Zanele’s photo project is along the same vein as Gabi’s, though her exhibitions exploit public spaces for what they often do not offer freely and openly to black womyn—the chance to reflect on our diverse sexualities as black womyn. Zanele explores some of the most silenced and taboo issue of black female sexuality, explaining:

“As womyn we are bombarded with issues that affect us globally and yet we tend to discuss a whole lot without putting focus on things like menstruation, our love for other women, and even caring for them proudly. We are ever scared and worried what our colleagues will say when they find out about our sexual orientation (lesbianism). That then leads to discrimination at workplace and exclusion in our communities.”

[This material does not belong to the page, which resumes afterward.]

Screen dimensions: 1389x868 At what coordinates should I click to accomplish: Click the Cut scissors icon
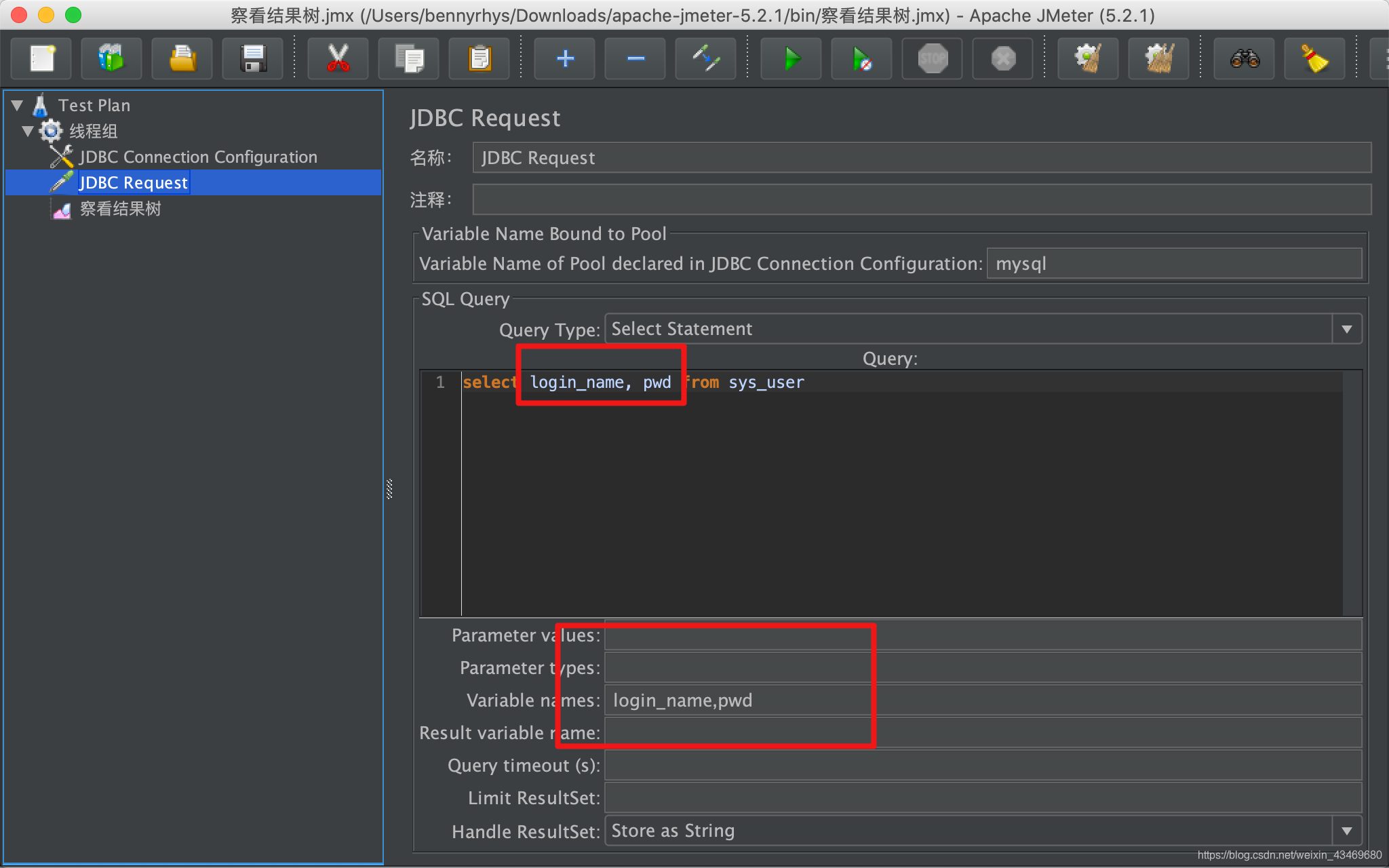click(338, 58)
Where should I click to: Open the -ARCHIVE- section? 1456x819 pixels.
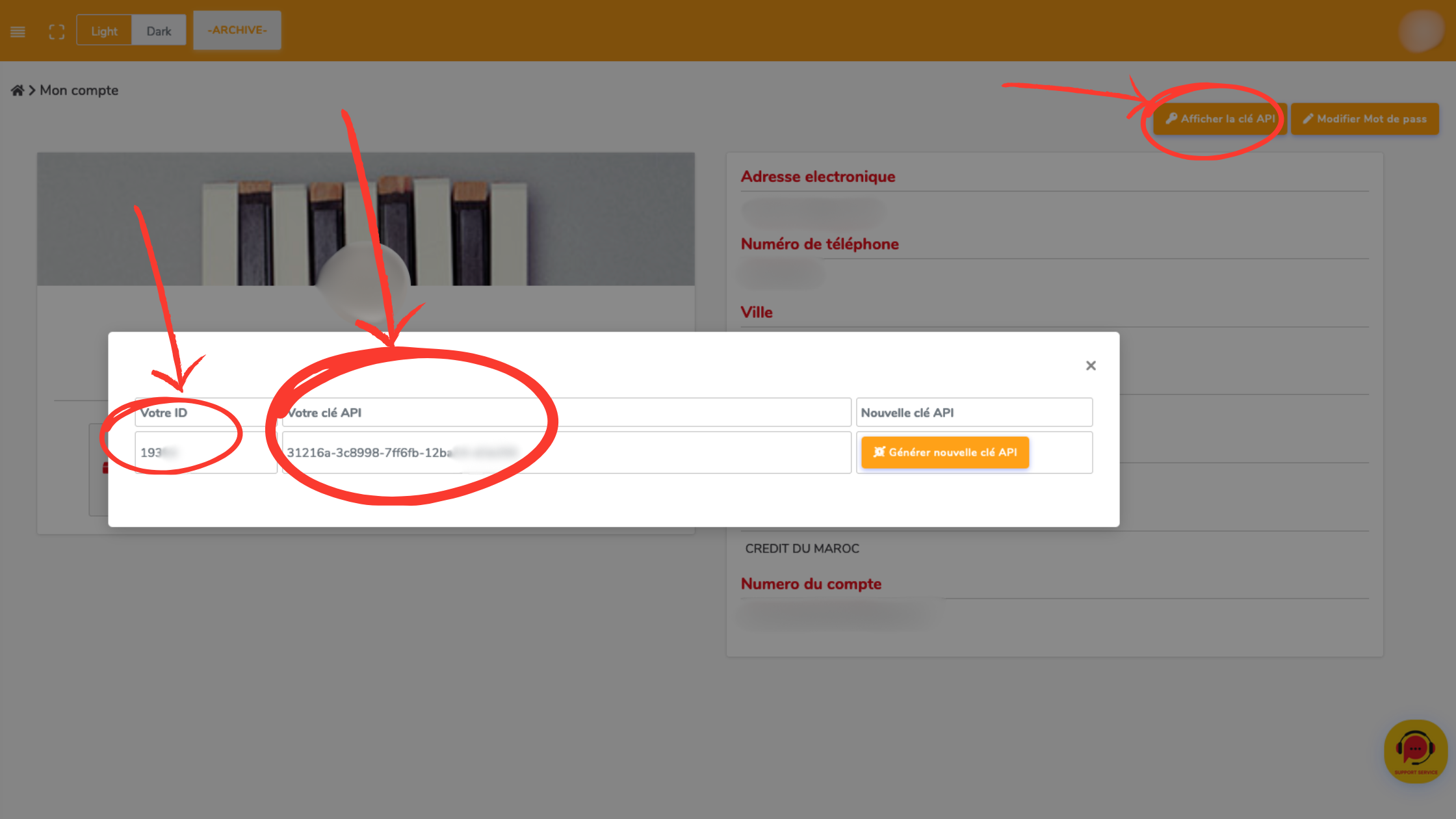click(x=237, y=30)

Other artists saw the exhibition as both a space to showcase art work, but also as a politically challenging, politically contested space. Ntsoaki reflected on the political challenges of creating meaning and art in a world that is stratified by hierarchies. She noted that as much as art is created to build communities and solidarities, is not always received “for the people.” Rather, anytime art speaks and challenges, there is the chance for it to be contested and exploited. It is consumed. She explains:

“I draw my inspiration from my dreams, visions and out-of-body experiences. I articulate issues of sexuality and spirituality through a journey of self discovery and self acceptance in my work.

Painting for me is a medium that I can express myself and reach out to other people and let them /or give them a platform to engage into. About the place in Cape Town, it has a good and bad experience for leisure purposes it was a very good seeing the beautiful city and its landscape but the co-ordination of the conference was academically centred, artists were used as puppets or window dressers to international delegates. The coordinators used the visual arts platform to create a sense of having passion for the arts which is n! ot the case. Artists were used as a vehicle to achieve the goals for the conference not linking both the visual arts and their work as coordinators or scholars”.

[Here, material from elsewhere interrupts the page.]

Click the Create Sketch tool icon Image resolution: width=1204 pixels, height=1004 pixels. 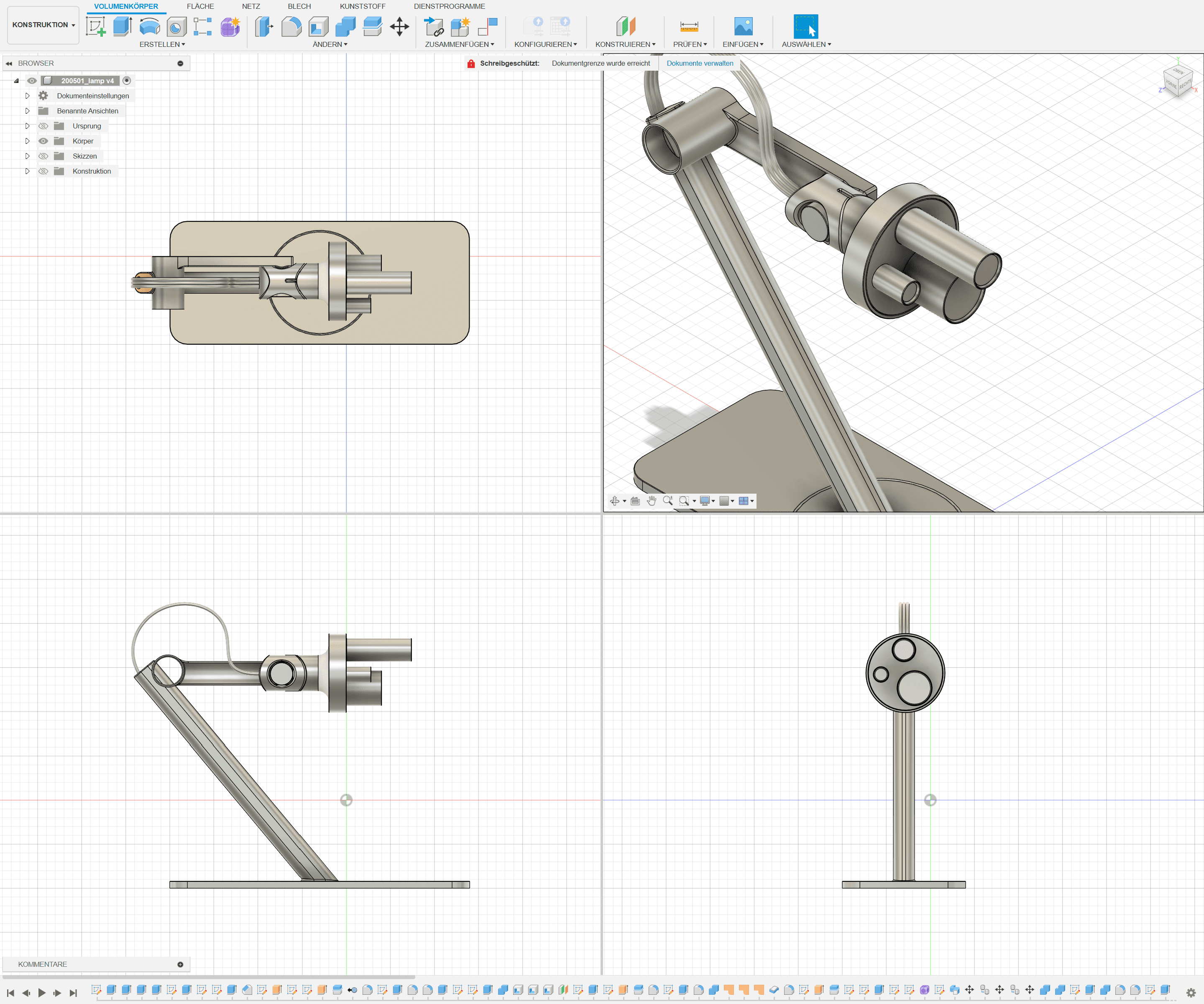click(96, 26)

Of course, it was a womyn-friendly, women-centred space. And yet male-authority wanted to rear his ugly head by imposing his views by silencing the artists at the second opening, January 20th. A male academic urged other academics not to ask artists questions, arrogantly reminding them that we were artists, and not academics. One black womyn stood up and reminded him that as the artists, we were graduates and experts in our own fields and did not deserved such elitism from anyone.

What is noteworthy with such elitist thinking is that, in fact, thought-provoking creativity, what we know as ART does not need a luxurious environment or a degree. Rather, it takes talent, and the willingness to notice the world around you, and it is born by connecting with people, environments, and who we are.